One consequence of gerrymandering is that the decision about who will represent a district is transferred to the party-internal primary, and it is there that the Tea Party is at its most aggressive. A politician perceived as insufficiently conservative is sure to be challenged from the right. Over time, that means representatives get more right-wing, more religious and more immune to the dictates of realism. After the national elections of 2012, even the Republican Governor of Louisiana, Bobby Jindal, admitted that the GOP was becoming "the stupid party."

It's hardly a surprise that the Tea Party would try to strong-arm Obama. They've been strong-arming their own fellow party members for years. What is more dismaying is the lack of courage being shown by mainstream Republicans, who have thus far refused to curb the whacko wing of the party. House Speaker John Boehner could have ended the stand-off much earlier if he had wanted to. But he preferred to kowtow to idiocrats than to risk his own position.

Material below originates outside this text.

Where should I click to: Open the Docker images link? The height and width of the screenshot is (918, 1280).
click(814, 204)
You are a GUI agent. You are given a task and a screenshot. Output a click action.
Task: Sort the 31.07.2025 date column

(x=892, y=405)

The irony is that Boehner’s strategy, if you want to call it that, is itself pretty idiotic since the situation that virtually guarantees Republicans dominance of the House makes it difficult for them to compete for the Presidency and the Senate. A party of dumber-than-average extremists is going to find it difficult to build a national majority. The GOP has steered itself down a dead-end-street and is now capable only of hindering government, not of governing. The polls showed that Americans were infuriated by the shutdown and hold the Republicans mostly to blame.

The end of dialogue

President Barack Obama
It ain't easy being Obama these days.Image: picture-alliance/AP Photo

One suspects that Tea Party Republicans aren't really interested in governing at all, at least not within a democracy. Democracy presumes that all participants are capable of debate, whereas in an idiocracy self-styled mavericks can hold endless monologues, no matter how absurd the content and how few people may be listening. In Obama, the Republicans have a pragmatic adversary who has signaled a willingness to listen to reasonable suggestions. Unfortunately, the current GOP has none.

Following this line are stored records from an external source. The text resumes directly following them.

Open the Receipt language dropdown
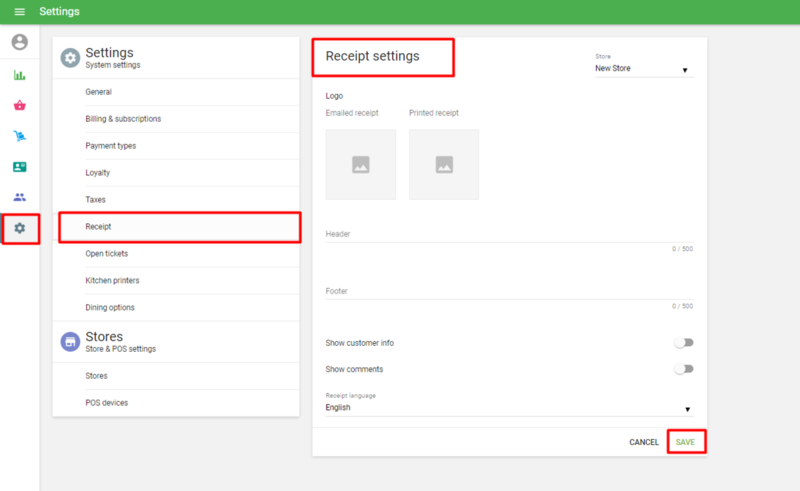 (508, 408)
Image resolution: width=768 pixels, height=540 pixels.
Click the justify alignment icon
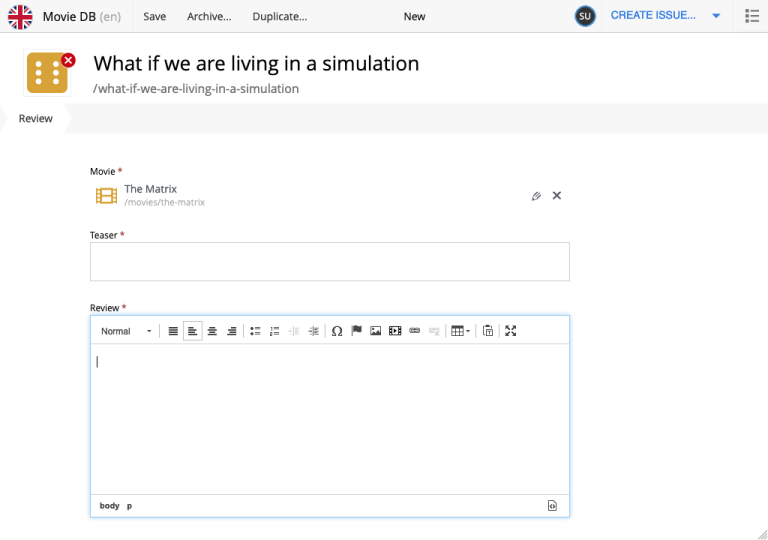(x=173, y=331)
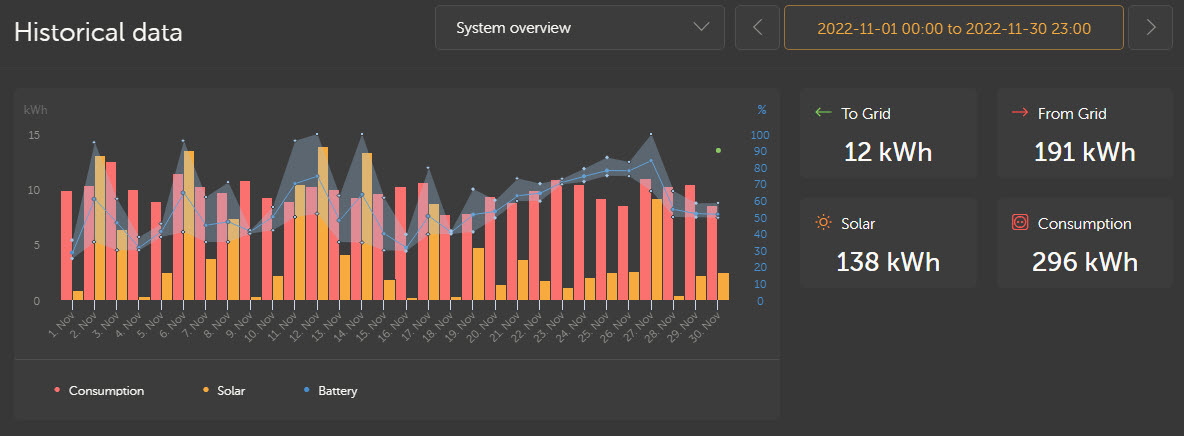Click the 12. Nov solar bar
The width and height of the screenshot is (1184, 436).
coord(323,224)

Conservative extremists don't want to have a conversation. They're having far too much fun within the echo chamber of talk radio and Fox News that they've constructed for themselves. The only problem is that every once in a while - for instance on November 6, 2012 - 51 percent of Americans go out and vote for a Democratic candidate, while Republicans poll 47 percent. Then conservatives are appalled. No one saw it coming. How could they when Republicans never look outside their own comfy little universe?

In a true democracy, Republicans would now be analyzing their clear defeat in last year's national election and asking themselves how their party could appeal to more people. The current crop of Republicans is doing practically the opposite, barricading themselves inside a fantasy land in which stopping Evil Obama would cure all the nation's ills. The tragedy is that they’re forcing the entire country into stagnation in the process.

I have to admit that I’m jealous when I see how the conservatives here in Germany, who came within a hair of achieving an absolute majority in federal elections last month, are sitting down to negotiate a coalition government with their arch-rivals. That's democracy. The result of those negotiations won’t be perfect, but they'll be better than whatever emerges from a system that unfortunately, for the time being, rewards stubbornness and stupidity.